DE EXCULPACIONES Y PRÍNCIPES

Causa profunda repugnancia la forma en que algunos medios españoles han comunicado las circunstancias de la muerte y descuartizamiento del cirujano plástico colombiano Edwin Arrieta. Quien ha confesado su responsabilidad en la horrorosa forma de su muerte es el joven Daniel Sancho, hijo de padre famoso, blanco, “civilizado y hermoso”. Este es mostrado por la prensa como un ser desdichado cuya detención por parte de la policía tailandesa es el resultado de los azarosos giros del infortunio y no del crimen que cometió y confesó.

La estrategia mediática pretende suscitar la compasión, pero esta no se dirige hacia el único ser humano que ha perdido la vida en este suceso ni hacia su familia, sino hacia quien se la ha quitado con premeditación y ha destazado su cuerpo con frialdad.
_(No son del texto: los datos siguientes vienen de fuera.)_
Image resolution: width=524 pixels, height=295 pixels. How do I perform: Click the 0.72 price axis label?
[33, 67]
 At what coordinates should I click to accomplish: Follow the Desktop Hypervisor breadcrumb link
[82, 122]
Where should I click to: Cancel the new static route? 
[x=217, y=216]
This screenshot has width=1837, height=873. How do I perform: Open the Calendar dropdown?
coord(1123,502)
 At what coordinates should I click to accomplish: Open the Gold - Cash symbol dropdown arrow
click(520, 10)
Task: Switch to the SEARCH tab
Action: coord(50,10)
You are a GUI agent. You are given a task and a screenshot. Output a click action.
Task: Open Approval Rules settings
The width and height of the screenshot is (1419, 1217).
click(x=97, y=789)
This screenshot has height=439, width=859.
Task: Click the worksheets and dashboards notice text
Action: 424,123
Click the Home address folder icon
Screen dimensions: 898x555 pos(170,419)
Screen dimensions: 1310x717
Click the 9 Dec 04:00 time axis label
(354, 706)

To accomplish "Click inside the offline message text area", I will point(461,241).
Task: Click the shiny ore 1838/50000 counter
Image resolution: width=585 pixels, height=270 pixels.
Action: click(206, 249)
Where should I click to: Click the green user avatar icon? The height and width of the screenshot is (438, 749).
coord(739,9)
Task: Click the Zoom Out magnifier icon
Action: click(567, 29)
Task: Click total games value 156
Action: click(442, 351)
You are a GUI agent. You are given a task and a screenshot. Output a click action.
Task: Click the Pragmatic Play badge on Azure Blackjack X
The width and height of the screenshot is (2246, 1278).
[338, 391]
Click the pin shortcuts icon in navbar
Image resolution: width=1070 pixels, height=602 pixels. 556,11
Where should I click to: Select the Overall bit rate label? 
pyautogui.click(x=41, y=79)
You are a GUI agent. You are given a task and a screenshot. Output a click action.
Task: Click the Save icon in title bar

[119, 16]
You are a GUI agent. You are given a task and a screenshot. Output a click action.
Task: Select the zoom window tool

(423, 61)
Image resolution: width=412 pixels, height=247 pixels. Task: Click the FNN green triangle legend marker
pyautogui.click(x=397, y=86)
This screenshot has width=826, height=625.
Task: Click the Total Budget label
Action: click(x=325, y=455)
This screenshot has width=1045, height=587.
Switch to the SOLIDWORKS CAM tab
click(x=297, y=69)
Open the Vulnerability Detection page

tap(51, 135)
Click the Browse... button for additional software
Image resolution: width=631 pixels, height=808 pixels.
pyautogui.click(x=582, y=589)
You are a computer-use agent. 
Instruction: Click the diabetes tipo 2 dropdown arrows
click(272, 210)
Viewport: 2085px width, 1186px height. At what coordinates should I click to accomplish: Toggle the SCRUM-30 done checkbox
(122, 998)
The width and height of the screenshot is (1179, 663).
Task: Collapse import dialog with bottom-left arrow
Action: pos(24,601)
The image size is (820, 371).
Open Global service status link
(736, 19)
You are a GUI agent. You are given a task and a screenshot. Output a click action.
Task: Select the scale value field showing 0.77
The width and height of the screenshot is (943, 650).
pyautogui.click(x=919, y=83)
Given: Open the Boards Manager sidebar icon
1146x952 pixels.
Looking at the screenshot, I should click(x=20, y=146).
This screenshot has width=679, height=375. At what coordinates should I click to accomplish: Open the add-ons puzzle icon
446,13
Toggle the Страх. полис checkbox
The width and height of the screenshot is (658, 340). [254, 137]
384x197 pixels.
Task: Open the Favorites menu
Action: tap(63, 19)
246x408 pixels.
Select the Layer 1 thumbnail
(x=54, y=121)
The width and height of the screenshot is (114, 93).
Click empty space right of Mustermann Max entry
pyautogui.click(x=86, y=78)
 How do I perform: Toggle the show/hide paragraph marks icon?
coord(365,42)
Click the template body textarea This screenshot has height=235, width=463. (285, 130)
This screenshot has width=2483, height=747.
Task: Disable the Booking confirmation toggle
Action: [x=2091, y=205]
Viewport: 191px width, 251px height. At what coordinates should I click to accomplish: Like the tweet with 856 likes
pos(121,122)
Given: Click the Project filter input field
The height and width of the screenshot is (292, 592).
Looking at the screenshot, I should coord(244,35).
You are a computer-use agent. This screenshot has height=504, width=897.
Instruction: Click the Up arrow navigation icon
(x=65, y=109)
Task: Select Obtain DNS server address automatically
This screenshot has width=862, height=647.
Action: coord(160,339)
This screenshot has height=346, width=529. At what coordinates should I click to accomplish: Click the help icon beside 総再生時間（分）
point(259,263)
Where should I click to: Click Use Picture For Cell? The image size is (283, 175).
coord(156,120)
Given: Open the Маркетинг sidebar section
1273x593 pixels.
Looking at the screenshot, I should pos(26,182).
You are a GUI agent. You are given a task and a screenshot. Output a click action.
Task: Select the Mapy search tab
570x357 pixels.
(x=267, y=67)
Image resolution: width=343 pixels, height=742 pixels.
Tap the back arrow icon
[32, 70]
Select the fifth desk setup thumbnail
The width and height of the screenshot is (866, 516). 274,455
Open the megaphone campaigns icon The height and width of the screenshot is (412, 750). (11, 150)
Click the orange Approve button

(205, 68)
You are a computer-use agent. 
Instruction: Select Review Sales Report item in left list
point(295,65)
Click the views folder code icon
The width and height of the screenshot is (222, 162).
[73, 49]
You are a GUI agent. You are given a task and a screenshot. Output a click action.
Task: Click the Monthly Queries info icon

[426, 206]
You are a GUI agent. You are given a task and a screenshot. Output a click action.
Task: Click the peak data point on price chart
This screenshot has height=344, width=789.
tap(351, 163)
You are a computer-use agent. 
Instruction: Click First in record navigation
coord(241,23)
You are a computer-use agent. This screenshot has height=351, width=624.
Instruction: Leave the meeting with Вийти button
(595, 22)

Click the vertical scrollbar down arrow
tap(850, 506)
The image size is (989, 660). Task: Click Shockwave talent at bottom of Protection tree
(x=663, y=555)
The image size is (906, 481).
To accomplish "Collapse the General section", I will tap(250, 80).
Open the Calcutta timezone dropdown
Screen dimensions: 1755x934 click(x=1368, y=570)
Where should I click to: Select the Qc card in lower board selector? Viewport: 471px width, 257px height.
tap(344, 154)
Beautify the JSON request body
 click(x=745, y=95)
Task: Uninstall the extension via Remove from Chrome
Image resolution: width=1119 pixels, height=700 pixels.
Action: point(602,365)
Otro artilugio ha sido el de revictimizar al médico Edwin Arrieta. Con provocador descaro se busca construir una historia en la que un hombre mayor, mestizo y sudamericano, hace de un efebo su víctima, le encierra en una jaula de cristal y le desvía del recto camino de la heterosexualidad.

El enfoque dado a esta noticia muestra con cuanto vigor sobreviven los prejuicios y los rescoldos coloniales acerca de quiénes son considerados “los otros”. También condensa nociones acerca de la idea de civilización y   las limitaciones que debe tener la justicia de los países cuando se trata de juzgar la conducta de los famosos y los poderosos. La primera en ser descalificada por los civilizados comunicadores españoles es la policía de Tailandia. Se cuestiona su celeridad en la obtención de las pruebas de ADN y en el esclarecimiento de los hechos. ¿Cómo es esto posible si las modernísimas policías europeas demoran meses en dar este tipo de resultados?  Se cuestionó el que los investigadores no encontraron a un segundo participante del homicidio del que no hay evidencias ni en las cámaras ni en las declaraciones de los testigos. El caso revive la consabida oposición entre civilización y barbarie.

El juicio que sigue marcará esa línea de defensa que ya ha dejado entrever la estrategia comunicativa: tender un manto de opacidad sobre los hechos, culpar a la víctima y buscar a un segundo autor imaginario.

Todo esto se parece a la trama del documental El príncipe que nunca reinó. Este narra la muerte de un joven alemán a manos de Víctor Manuel de Saboya, heredero de la corona italiana. Dicho aristócrata fue exculpado por la justicia francesa a pesar de la existencia de numerosos testigos en su contra. Mientras tanto, el vasto auditorio de la prensa del corazón lamenta que el desdichado Daniel Sancho deba soportar las condiciones inhumanas de una primitiva cárcel tailandesa. Bien pudo haber evitado esas duras condiciones no cometiendo el homicidio. Un ser humano no es civilizado porque su país natal tenga mejores establecimientos carcelarios que otro Estado. Se es civilizado, según afirma Tzvetan Todorov, cuando se reconoce la humanidad del otro.